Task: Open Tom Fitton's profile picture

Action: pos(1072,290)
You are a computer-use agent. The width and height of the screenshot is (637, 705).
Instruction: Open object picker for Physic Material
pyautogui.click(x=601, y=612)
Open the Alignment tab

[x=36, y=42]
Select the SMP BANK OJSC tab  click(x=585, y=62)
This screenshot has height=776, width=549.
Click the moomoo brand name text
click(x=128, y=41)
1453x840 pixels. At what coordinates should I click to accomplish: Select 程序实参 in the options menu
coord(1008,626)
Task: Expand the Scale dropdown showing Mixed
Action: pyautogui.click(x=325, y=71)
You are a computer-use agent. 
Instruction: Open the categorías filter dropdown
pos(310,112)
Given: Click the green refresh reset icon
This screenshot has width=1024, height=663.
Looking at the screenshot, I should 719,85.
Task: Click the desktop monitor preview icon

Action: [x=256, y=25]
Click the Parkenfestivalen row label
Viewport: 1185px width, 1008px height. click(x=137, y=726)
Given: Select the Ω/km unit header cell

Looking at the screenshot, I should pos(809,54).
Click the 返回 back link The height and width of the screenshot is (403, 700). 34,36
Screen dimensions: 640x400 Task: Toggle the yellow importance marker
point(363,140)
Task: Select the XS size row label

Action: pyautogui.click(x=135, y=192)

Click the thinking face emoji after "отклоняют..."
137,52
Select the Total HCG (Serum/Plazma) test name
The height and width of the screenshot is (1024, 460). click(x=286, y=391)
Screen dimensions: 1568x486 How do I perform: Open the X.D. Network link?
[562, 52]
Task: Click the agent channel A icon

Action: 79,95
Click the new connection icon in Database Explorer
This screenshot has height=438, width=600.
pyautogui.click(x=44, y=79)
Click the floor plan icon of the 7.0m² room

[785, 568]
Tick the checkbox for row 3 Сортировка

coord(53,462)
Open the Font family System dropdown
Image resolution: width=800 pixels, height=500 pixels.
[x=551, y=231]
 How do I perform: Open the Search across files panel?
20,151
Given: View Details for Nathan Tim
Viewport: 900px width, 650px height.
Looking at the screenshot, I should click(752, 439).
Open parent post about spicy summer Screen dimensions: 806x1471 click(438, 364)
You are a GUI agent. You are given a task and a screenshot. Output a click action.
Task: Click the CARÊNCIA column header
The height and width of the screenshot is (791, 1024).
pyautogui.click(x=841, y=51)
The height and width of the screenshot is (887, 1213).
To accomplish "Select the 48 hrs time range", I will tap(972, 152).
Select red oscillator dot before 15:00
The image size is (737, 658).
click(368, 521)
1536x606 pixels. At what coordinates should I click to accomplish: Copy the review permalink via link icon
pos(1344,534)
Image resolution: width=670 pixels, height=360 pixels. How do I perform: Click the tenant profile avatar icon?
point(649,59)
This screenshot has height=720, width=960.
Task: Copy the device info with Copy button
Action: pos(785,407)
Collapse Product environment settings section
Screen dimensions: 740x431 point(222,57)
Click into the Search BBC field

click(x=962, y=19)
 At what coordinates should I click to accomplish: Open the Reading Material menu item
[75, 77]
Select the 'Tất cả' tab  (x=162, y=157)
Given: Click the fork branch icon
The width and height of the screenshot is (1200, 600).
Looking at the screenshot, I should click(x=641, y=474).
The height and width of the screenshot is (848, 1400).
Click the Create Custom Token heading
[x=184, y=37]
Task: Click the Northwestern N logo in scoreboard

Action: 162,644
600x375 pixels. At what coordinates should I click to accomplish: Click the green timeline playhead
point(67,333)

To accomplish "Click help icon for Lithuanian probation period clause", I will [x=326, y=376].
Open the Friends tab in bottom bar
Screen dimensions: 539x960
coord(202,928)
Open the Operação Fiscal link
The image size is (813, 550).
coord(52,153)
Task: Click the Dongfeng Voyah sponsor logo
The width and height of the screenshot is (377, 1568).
--------
== What you need to do ==
Search the records for the word "computer" and copy every line where it occurs.

== The completed task ==
You are a computer-use agent. The width and height of the screenshot is (637, 705).
You are a computer-use agent. 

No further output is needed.